Some walk-in coolers and freezers are costing Nelson thousands of liters of water and putting wear and tear on its sewage treatment plant, city council has heard.
Those findings were contained in the first phase of a water loss mitigation study by Kootenay-Columbia Environmental Innovations (CEI) that wrapped up in June. The firm inspected 59 Nelson businesses.
CEI consultant Rory Gallaugher says they discovered some businesses had so-called once-through cooling units (OTCs) that pass fresh water through a coil to cool down hot coolant. The water then goes down the drain.
“We haven’t really addressed those because we didn’t know they were out there but when we had the water meters in there we could see that they were operating,” he said.
Gallaugher has calculated the 18 walk-in coolers and freezers should be using a total of 29 million liters of water a year (79,000 liters of water a day) while the 14 water-cooled ice machines go through about 600,000 liters (15,000 liters of water a day) – if they’re working properly.

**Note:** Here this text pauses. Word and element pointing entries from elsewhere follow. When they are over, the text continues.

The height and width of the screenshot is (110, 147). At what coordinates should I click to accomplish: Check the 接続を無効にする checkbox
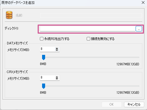pos(88,39)
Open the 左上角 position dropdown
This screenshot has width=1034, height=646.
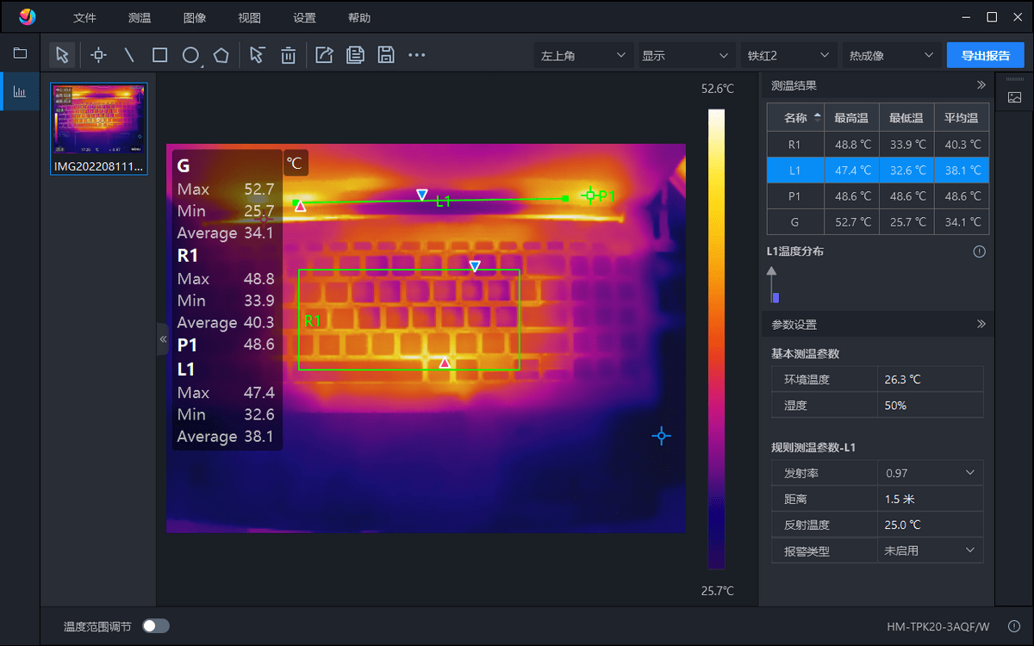(583, 55)
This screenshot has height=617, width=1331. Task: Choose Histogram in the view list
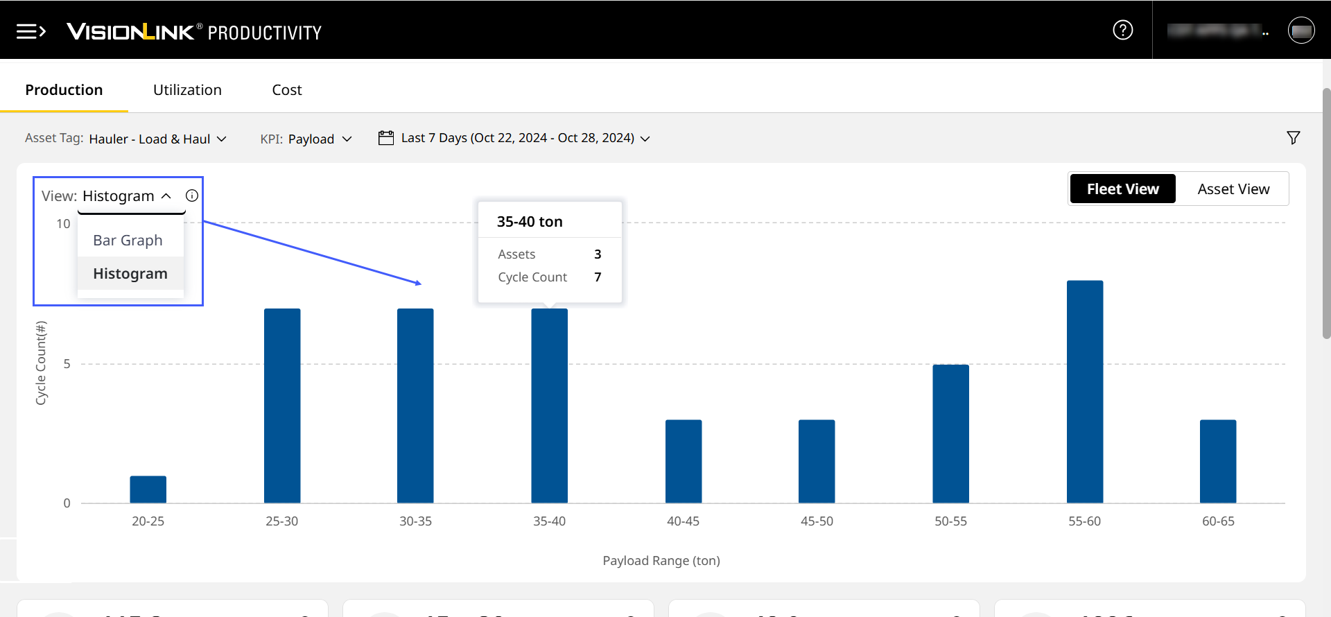tap(130, 274)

The OTCs, which are found mostly in hotels, restaurants and grocery stores, are illegal under Nelson’s current bylaws. “They are not allowed in our system. They should never have been installed but apparently they were,” CAO Kevin Cormack said.
During this month’s budget meeting, councillors were shocked to see an example of a failing OTC in a downtown business that was using 500 liters of water an hour during business hours. The building manager is in Calgary.
“What we see here in this image is a half-inch copper pipe with water coming out just completely at full blast. It’s controlled by the thermostat. It’s supposed to provide air conditioning to the building but it hasn’t even been shut off even through we’re in winter right now,” Gallaugher explained in his presentation. He says they were “lucky” to catch this one because it’s not in a closed-loop system.
Since Nelson bills for water on a per-fixture rate, a failure in a closed-loop system may not be caught for years…sometimes decades.
Gallaugher says he and Deputy CAO Colin McClure plan to address the illegal once-through cooling units some time in the spring.
Other B.C. municipalities have either phased them out or offered a rebate program to swap them out.
While the issues of water loss are always changing, Coun. Keith Page wondered aloud if the city should be doing on-the-ground monitoring at regular intervals.
The next phases of the study will tackle other areas where Nelson is losing water including irrigation overuse, failing toilets and leaking rooftop cooling units.